Malfeitorias dos romanos na Avenida da Boavista
Corpo do artigo
Foi preciso esperar pelo ano de 2024 d.C. para que a cultura castreja que está na raiz do Porto saltasse para a ribalta. Como é sabido, esta cidade tem origem num povoado pré-romano: o castro de Cale, no morro da Sé. O que ninguém esperava é que esse revivalismo acontecesse às custas - ou às costas - de Siza Vieira. As estações do “metrobus” por ele concebidas para a Avenida Marechal Gomes da Costa foram comparadas a dólmenes pelo presidente da Câmara. E Siza a Obélix.
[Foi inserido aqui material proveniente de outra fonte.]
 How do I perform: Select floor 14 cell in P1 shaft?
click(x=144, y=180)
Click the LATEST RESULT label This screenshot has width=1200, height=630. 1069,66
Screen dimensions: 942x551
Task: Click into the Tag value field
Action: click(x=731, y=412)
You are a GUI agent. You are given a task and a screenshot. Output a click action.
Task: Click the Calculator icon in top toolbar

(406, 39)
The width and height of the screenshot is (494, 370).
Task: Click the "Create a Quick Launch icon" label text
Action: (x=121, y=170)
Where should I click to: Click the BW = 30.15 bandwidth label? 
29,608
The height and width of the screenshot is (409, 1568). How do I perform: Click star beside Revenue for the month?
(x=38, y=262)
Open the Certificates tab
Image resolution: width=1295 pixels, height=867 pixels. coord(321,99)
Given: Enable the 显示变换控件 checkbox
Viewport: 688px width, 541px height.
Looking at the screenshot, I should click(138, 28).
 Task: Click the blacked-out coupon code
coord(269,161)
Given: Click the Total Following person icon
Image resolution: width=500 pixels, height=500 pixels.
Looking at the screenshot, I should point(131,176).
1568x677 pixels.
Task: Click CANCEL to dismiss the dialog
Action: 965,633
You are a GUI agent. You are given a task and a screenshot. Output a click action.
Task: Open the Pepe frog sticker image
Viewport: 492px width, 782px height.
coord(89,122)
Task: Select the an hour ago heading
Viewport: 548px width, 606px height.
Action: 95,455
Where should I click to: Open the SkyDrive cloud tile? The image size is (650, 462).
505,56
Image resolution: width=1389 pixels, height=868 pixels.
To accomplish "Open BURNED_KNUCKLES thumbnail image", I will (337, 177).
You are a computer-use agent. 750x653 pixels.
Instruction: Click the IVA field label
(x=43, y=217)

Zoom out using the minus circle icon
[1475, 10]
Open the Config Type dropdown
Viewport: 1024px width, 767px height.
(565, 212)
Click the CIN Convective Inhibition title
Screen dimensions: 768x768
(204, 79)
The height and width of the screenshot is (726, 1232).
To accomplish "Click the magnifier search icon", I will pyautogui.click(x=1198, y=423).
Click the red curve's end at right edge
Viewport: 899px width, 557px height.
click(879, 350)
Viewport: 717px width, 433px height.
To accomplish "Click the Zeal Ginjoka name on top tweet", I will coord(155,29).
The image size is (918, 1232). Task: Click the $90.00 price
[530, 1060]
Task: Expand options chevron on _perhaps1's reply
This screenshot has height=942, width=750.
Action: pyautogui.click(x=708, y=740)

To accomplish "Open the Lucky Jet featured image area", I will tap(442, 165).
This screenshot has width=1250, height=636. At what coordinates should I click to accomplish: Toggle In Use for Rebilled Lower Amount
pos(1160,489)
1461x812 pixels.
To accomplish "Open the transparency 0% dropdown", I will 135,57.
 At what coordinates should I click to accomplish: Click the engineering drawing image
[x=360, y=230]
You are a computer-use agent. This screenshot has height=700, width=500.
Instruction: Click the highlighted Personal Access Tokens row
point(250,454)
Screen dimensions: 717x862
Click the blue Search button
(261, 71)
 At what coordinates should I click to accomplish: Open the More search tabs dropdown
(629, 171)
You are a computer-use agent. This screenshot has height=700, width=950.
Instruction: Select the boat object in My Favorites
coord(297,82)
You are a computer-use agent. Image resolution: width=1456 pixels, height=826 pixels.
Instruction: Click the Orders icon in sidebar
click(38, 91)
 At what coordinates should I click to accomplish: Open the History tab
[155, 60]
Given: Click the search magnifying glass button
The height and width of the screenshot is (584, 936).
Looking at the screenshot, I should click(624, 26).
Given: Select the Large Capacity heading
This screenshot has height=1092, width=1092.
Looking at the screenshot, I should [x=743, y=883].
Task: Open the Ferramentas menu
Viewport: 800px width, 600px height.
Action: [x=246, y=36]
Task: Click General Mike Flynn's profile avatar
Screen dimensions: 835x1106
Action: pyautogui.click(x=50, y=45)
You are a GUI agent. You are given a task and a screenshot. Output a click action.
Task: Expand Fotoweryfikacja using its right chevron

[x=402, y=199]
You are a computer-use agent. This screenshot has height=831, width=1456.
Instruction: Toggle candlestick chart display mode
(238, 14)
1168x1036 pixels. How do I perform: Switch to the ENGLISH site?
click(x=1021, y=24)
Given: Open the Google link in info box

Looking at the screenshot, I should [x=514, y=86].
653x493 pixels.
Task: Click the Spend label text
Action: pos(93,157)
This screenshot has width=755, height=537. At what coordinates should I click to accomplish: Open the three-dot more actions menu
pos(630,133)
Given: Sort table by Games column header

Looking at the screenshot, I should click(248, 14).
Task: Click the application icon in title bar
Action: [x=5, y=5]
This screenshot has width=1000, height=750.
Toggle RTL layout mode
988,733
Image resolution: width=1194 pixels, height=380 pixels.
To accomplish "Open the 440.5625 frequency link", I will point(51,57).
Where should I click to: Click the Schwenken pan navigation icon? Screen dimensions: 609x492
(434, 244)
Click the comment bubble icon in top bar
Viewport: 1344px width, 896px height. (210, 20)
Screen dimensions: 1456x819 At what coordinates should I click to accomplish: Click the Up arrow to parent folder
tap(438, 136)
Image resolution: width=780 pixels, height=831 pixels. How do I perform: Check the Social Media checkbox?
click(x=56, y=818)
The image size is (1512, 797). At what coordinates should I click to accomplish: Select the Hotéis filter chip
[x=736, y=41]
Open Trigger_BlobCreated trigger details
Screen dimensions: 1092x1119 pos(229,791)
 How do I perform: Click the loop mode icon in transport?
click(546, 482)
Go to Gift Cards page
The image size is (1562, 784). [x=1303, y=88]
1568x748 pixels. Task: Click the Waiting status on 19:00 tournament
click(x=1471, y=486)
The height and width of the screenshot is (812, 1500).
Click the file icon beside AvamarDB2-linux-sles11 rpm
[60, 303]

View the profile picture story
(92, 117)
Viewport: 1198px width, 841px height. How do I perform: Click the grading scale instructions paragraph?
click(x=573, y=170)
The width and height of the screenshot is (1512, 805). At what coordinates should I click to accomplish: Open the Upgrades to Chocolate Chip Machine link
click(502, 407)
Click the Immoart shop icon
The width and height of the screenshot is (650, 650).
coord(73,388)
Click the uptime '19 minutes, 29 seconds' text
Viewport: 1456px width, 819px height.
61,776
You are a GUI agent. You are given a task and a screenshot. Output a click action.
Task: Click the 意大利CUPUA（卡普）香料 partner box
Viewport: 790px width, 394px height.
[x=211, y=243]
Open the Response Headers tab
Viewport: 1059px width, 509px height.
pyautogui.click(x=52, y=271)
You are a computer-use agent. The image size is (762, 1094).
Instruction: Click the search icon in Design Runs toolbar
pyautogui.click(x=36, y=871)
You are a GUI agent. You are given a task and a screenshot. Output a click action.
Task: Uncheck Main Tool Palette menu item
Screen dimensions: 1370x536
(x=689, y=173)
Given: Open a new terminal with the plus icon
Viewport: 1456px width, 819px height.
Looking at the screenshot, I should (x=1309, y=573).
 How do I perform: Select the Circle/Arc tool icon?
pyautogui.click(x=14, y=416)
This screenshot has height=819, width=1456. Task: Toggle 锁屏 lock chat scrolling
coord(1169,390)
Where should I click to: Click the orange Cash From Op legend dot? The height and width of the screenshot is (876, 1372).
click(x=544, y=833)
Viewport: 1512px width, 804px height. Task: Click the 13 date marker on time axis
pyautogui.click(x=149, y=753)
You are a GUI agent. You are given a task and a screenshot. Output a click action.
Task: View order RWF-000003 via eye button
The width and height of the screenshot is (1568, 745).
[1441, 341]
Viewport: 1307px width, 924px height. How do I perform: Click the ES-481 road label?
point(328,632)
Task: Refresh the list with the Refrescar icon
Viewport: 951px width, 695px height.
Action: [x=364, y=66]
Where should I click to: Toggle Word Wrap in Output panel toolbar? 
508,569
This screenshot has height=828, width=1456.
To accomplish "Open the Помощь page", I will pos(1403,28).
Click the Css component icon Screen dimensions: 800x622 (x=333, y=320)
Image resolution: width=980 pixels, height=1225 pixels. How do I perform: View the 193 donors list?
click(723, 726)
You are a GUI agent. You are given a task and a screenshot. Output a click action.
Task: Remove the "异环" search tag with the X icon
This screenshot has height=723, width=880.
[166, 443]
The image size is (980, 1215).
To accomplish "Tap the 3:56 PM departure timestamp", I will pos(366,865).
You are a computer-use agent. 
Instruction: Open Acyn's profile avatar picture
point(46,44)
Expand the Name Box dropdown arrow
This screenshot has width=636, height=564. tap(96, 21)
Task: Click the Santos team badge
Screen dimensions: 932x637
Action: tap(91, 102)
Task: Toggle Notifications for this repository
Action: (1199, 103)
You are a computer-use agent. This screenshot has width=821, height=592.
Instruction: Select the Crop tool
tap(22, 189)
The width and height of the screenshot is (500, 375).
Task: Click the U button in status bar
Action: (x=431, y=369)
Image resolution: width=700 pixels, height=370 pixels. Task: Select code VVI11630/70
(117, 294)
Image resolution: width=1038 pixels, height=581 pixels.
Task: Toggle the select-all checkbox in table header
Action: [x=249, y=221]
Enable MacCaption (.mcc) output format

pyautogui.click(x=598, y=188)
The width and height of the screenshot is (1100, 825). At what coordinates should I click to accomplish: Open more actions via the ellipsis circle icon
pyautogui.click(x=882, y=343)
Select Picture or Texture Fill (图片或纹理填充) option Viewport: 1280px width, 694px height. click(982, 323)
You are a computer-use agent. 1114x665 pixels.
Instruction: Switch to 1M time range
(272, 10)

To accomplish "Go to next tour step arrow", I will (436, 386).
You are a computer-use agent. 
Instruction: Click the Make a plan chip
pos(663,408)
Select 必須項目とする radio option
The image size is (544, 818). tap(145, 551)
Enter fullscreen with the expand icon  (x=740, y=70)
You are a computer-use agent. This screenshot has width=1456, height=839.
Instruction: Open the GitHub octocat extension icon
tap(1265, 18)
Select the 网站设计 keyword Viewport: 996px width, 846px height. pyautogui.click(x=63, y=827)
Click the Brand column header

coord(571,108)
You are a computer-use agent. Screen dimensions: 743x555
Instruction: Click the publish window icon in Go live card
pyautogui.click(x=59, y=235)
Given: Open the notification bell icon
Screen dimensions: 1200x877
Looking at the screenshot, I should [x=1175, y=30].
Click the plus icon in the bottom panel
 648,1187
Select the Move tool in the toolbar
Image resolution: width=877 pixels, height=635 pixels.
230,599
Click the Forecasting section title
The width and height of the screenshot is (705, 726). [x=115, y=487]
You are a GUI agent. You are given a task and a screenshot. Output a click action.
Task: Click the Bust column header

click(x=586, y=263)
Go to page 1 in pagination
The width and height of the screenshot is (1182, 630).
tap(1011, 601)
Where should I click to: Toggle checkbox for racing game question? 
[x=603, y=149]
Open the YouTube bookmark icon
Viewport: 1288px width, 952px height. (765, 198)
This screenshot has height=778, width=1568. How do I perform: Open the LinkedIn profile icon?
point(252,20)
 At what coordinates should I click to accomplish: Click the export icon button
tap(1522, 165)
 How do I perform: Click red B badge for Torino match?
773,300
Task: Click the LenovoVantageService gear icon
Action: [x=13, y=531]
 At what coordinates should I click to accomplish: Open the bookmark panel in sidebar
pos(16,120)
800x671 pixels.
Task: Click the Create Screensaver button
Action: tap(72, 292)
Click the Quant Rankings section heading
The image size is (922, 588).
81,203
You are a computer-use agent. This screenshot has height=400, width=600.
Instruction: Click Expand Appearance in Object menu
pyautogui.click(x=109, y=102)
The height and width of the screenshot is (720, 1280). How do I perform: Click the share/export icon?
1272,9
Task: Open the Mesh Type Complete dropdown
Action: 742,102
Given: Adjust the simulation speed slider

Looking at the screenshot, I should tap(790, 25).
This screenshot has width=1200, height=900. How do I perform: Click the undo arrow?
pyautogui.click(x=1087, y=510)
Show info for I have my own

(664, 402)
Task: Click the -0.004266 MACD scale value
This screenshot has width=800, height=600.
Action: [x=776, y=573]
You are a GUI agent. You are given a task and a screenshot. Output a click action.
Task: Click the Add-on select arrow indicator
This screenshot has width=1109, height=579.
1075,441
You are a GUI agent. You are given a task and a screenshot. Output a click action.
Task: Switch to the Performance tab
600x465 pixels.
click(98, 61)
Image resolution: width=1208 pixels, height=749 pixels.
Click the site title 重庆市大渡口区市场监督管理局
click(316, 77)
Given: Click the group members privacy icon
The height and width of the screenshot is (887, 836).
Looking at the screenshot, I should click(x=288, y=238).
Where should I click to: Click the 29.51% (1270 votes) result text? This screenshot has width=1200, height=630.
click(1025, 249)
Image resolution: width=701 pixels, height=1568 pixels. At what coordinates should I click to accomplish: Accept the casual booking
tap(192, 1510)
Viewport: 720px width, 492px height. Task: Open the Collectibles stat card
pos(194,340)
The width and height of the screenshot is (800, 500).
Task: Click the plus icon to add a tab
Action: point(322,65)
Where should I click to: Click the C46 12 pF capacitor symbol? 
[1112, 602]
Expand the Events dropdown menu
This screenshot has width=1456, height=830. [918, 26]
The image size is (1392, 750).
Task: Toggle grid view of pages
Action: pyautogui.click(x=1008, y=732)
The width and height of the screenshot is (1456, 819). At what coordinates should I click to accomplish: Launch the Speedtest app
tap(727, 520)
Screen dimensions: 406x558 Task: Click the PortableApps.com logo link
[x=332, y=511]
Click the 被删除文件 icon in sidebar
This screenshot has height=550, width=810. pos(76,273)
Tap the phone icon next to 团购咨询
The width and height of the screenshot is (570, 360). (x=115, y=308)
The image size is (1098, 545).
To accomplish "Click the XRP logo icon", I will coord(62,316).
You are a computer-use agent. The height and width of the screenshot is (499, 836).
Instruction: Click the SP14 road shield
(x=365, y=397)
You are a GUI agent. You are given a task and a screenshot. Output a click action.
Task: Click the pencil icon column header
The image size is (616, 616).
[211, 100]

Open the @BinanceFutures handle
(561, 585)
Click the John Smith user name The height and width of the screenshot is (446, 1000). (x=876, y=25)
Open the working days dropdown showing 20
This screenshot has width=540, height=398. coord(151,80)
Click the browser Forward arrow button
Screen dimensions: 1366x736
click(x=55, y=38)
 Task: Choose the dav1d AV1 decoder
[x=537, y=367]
Mas a crítica aos apeadeiros megalíticos da Marechal só serve para nos distrair do que verdadeiramente está em causa: a desfiguração da Avenida da Boavista em nome de um autocarro a pilhas.
O Porto insurgiu-se contra os molhes no Douro e contra os mamarrachos junto à ponte da Arrábida porque estragavam as vistas. Como é que uma cidade com tão apurado sentido estético consegue conviver com uma Avenida da Boavista transformada num caudaloso rio de alcatrão? Lembro que a Câmara já quis aí fazer correr um verdadeiro curso de água: a ribeira de Aldoar, que está entubada sob aquela artéria. À época, vendiam-nos esse projeto como forma de “unificar” a Avenida e de ajudar a diminuir o calor. Supõe-se que o alcatrão tenha igual efeito climatizador. E se a unificação não se faz pela água, faz-se pelo betume. Tanto faz.
É imperdoável que se tenha desbaratado esta oportunidade para redesenhar a Avenida da Boavista à escala humana, em remissão de décadas de maus-tratos e de cacofonia urbanística. É insólito que um novo transporte público a mantenha refém do automóvel soberano - as fatais duas faixas. E sem medidas de acalmia de trânsito num dos eixos de maior sinistralidade da cidade.
Mas havia mais. Afinal, as quadrigas do “metrobus” não chegam antes de 2025 e a Metro do Porto mandou a STCP fazer o serviço com autocarros tradicionais. Só que estes não têm portas do lado esquerdo, como em Londres, e teriam de inverter a marcha para embarcar os passageiros…
É caso para dizer: “estes romanos são loucos”.
Por sinal, há quem pense que o Porto é um protetorado e a Câmara uma espécie de regente. Mas confiemos em Rui Moreira para se opor à romanização da STCP e colocar a Metro do Porto no devido lugar.